Ouch! Maybe it's just me, but I'm not really down with paying $296 just to move a few blog posts over from one place to another.

There's only a handful of posts, so I could have just recreated them all in Ghost manually, copying over the content, tweaking the formatting, and uploading the images again. But, that's not the developer way, and also, what if I did have hundreds or more to migrate?

Instead I figured there must be a way to do this all for free, so I set about finding it. My goals were:

  1. Migrate all of the post content, including images
  2. Migrate all of the post comments from the Wordpress built in system to Disqus
  3. Drop the date suffix from every permalink. (I had this setting on Wordpress turned on and regretted it). But, ensure the original URLs still work after everything is migrated, too!
  4. Make it all SSL enabled when self-hosted (this comes as standard on Wordpress)
  5. Do it all for free!

This post is a step-by-step guide of how I did all of the above. As always, if you have any comments, questions, or feedback leave a comment below!

I have split this up into three parts:

  • Part 1: How to migrate a paid Wordpress blog to Ghost, completely free! (this post)
  • Part 2: Migrate comments from Wordpress to a Ghost blog with Disqus (coming soon)
  • Part 3: Setup SSL for a free on a Dockerised Ghost blog with Let's Encrypt (coming soon)

So are you ready? Grab a cup of tea and let's get started!

Steps involved

Let's start with a high-level overview of what we're going to do, so it's clear in our minds as we progress through each step:

  1. First, we will setup a Wordpress install locally, and import the content from our paid plan. The open-source version does not have any of those pesky limitations with installing plugins
  2. Next, we'll install the Ghost plugin to our local installation. We'll then be able to export an archive of our blog in ghost format
  3. Now we can setup a normal Ghost install, and import the archive we just exported
  4. At this point, we have our blog content and images moved over, but we still have a little bit of cleanup to do. We'll tweak the CSS and setup redirects so the old permalinks still work. While we're at it, we'll purge any images that we no longer need, to keep the total size down
  5. We'll setup Disqus, and migrate over the comments
  6. Finally, we will setup SSL using Let's Encrypt

At that point we should have everything replicated on Ghost, and it's just a case of changing the DNS entries to point there instead of Wordpress.

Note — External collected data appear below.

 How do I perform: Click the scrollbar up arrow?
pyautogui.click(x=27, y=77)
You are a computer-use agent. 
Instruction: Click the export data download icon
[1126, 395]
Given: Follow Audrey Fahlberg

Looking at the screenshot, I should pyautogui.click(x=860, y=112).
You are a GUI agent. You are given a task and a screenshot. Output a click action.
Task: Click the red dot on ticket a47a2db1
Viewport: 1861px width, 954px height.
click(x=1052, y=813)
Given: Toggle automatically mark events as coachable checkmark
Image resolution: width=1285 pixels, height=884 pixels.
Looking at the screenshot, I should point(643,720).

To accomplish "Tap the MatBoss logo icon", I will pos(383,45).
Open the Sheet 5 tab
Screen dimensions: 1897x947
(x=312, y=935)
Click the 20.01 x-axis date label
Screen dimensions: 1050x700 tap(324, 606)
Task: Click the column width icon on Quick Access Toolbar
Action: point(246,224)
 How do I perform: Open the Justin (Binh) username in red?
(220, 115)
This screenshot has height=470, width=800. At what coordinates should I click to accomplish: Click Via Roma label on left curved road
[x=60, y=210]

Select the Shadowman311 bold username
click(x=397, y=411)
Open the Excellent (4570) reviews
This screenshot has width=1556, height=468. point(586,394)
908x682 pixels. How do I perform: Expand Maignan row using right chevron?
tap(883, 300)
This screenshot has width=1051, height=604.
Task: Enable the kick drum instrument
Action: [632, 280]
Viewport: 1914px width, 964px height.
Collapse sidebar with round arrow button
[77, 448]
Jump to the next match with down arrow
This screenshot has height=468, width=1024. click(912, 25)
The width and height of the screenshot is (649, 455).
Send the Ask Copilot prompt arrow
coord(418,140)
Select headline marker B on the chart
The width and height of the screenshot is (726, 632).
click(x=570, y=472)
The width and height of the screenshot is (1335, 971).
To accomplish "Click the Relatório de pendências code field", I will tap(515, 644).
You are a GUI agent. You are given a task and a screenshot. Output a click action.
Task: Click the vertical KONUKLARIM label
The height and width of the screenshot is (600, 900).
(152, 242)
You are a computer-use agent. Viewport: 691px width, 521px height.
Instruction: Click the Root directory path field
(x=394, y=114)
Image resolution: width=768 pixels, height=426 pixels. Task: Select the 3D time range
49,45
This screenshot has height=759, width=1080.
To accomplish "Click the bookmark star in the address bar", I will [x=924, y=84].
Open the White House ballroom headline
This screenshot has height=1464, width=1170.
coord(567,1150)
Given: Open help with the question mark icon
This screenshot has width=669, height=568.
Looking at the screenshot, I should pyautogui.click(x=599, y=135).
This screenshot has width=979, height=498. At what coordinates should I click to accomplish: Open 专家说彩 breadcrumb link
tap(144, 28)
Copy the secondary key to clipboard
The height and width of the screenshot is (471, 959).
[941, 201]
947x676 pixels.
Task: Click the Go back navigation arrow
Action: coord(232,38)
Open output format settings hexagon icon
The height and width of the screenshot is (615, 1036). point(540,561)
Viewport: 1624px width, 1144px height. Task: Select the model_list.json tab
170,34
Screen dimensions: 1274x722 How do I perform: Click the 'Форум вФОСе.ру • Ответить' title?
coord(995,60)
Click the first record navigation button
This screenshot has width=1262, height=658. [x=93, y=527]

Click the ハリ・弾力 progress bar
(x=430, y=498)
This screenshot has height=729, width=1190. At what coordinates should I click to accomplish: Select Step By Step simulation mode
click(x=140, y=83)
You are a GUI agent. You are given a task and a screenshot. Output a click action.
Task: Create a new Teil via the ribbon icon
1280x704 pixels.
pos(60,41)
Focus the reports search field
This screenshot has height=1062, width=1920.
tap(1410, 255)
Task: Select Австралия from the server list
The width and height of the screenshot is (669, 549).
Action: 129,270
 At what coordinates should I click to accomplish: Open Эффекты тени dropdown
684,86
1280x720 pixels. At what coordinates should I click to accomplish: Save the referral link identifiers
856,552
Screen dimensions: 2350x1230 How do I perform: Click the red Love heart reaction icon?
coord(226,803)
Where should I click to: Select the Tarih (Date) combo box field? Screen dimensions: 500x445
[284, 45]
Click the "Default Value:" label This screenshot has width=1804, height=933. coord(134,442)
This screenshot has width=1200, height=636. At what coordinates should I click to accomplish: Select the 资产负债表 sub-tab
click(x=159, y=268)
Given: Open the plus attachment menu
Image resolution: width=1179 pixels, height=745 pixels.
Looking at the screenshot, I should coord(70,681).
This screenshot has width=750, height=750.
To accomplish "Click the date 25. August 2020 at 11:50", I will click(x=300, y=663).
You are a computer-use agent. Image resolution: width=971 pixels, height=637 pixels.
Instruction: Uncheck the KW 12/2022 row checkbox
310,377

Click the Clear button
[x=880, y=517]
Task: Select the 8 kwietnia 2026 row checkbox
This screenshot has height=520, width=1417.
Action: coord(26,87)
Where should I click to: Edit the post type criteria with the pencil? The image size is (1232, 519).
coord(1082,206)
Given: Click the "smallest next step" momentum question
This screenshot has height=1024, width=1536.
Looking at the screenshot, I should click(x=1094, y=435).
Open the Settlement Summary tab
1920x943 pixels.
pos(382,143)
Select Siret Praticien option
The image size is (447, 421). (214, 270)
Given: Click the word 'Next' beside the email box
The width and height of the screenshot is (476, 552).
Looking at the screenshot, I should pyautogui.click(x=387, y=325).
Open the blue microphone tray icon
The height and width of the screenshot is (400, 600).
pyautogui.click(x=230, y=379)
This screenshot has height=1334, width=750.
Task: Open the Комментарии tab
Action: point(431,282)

Okay, time to get stuck in!

Setup Wordpress locally in Docker with Docker Compose

Wordpress is actually open-source, and lives on Github here. When someone talks about the self-hosted version, they are referring to The paid version, by comparison, lives at

Anyone can use Wordpress for free if they're willing to host it themselves, or you can pay someone else to host it for you. And one of those companies you can pay to do it for you is... It was setup by the co-founder of Wordpress Matt Mullenweg, but is pretty much the same as any other hosting service that happens to use the open-source software underneath.

What you get with the paid version is automatic upgrades, hosting, support, built-in backups and things like that. Basically, you simply pay and then create. The downside is that you are limited in customising and tweaking things and have less control, which is only somewhat alleviated by upgrading to one of the more expensive plans.

For more on the difference between self-hosted and paid Wordpress, check out this post:

So, because and use the same software underneath, we can spin up our own local installation on our laptop, and just import our data.

One of the simplest ways to do that is via Docker. There is an official image for Wordpress, which is a great start. Then it just needs to be paired with a suitable mysql database. And of course, there's an image for that too.

If you don't know much about Docker, you can still follow along but it would be worth reading up on the basics. You can install it for your system here, and read more here.

We could bring up these containers manually, but it's a bit easier to use Docker Compose. This will handle bringing up both the blog and database containers and wiring them together.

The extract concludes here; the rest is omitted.